Identify each line of the listing below that contains the string "width", treating uppercase and lowercase as distinct, and copy those lines.

[Provided information start]

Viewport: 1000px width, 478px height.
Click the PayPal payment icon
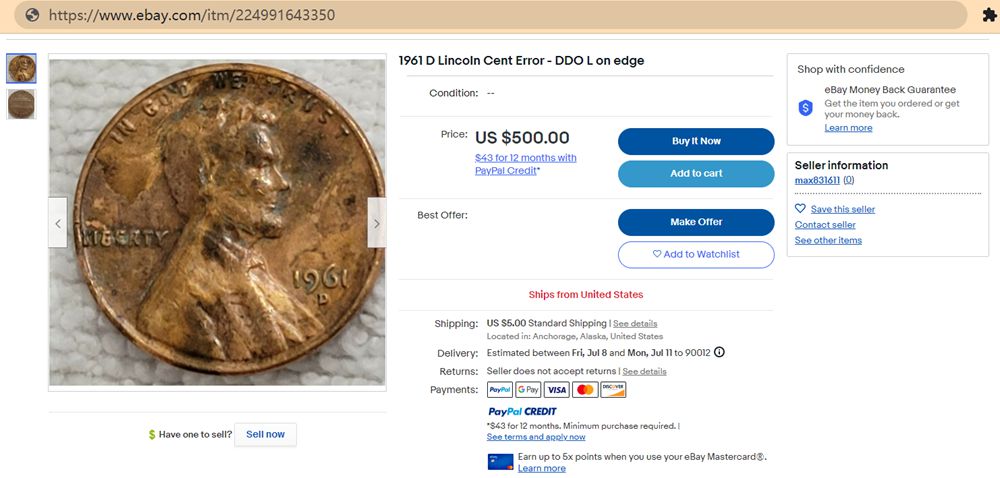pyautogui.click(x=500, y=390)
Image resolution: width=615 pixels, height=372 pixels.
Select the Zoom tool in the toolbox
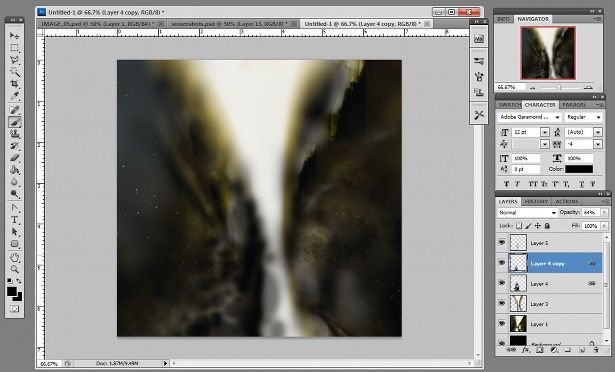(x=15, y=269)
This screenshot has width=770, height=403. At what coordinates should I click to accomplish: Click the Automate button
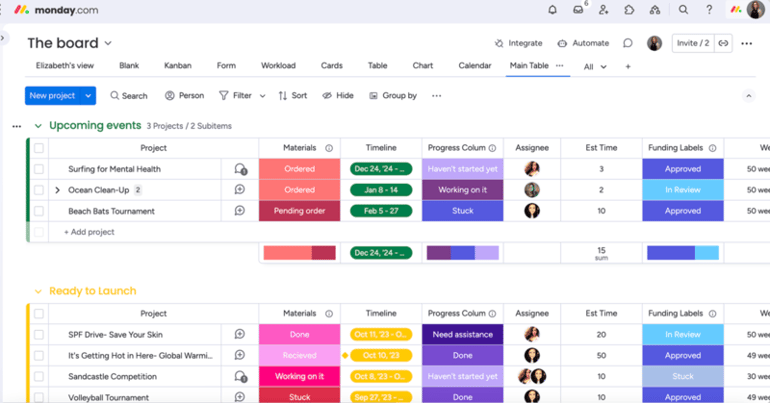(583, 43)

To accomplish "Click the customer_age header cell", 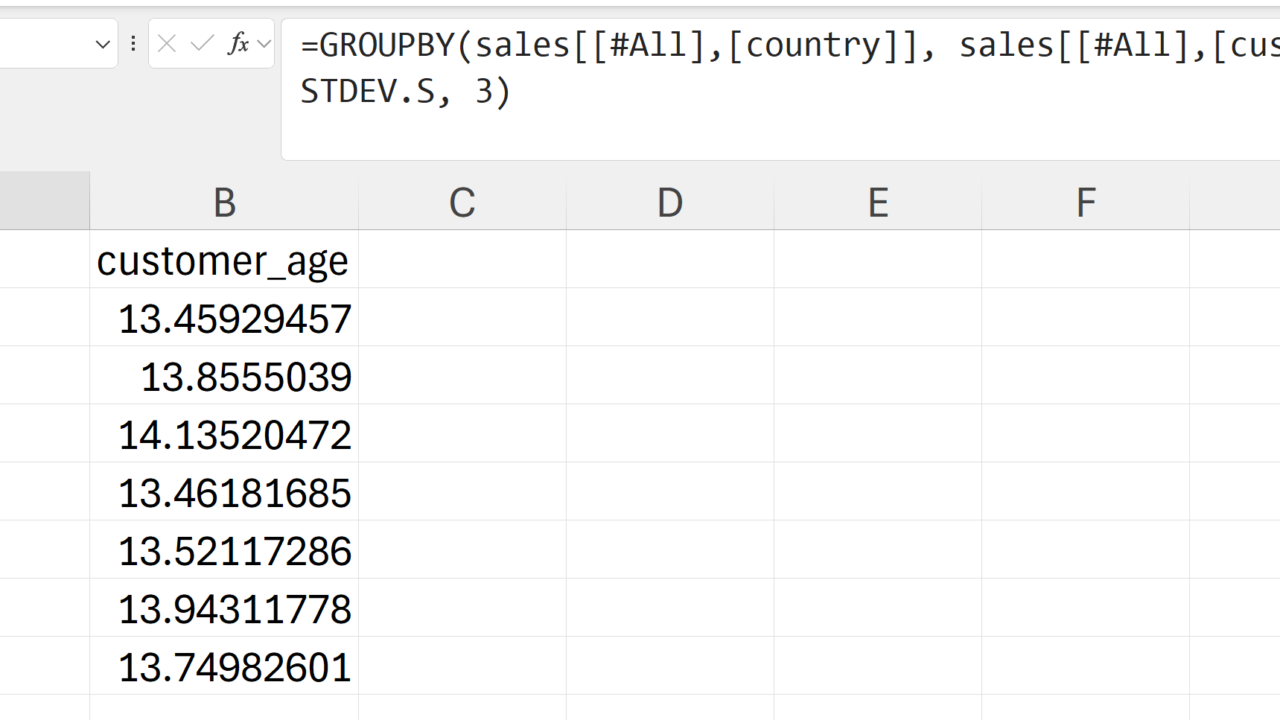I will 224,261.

[Provided information end]
[Provided information start]

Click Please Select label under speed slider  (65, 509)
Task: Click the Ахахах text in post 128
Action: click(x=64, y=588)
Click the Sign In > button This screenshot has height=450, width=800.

[Provided information end]

# Output for this task
Viewport: 1000px width, 478px height.
Image resolution: width=615 pixels, height=372 pixels.
This screenshot has width=770, height=403. At what coordinates should I click to accomplish: Click the Automate button
Click the Sign In > button This screenshot has height=450, width=800.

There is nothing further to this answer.